● What is expected
Find and copy the lines in the records beneath this task that contain the word "computer".

(Records contained in a dataset)
==========
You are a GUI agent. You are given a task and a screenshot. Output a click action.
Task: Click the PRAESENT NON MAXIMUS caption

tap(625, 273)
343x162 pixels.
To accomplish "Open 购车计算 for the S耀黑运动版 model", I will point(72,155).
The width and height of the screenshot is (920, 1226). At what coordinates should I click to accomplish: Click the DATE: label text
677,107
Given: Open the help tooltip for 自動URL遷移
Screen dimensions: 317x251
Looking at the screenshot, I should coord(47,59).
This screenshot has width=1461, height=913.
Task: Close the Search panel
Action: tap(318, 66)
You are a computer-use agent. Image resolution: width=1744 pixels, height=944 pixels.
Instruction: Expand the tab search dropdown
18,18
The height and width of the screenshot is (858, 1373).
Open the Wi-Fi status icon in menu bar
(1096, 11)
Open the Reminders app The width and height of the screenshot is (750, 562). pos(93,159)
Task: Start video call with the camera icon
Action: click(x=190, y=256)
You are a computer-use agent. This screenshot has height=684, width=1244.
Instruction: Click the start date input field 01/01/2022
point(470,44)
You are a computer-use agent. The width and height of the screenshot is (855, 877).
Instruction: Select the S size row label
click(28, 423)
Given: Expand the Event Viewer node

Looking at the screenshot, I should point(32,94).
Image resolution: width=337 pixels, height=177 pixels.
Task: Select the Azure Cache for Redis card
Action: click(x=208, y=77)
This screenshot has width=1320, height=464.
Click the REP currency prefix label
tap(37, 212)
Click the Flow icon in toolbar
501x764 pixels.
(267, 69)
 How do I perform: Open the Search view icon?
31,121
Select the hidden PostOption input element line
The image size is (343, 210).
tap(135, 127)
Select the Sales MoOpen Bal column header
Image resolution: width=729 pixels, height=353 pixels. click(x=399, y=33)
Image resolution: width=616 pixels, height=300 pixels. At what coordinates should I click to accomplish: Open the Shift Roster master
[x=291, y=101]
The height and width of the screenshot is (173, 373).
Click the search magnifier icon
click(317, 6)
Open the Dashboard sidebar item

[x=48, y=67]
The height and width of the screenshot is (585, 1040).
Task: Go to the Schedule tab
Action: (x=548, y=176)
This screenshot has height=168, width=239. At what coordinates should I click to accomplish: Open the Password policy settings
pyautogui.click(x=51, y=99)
==========
● Task response
You are a computer-use agent. Image resolution: width=1744 pixels, height=944 pixels.
You are a computer-use agent. This screenshot has height=684, width=1244.
You are a computer-use agent. The width and height of the screenshot is (855, 877).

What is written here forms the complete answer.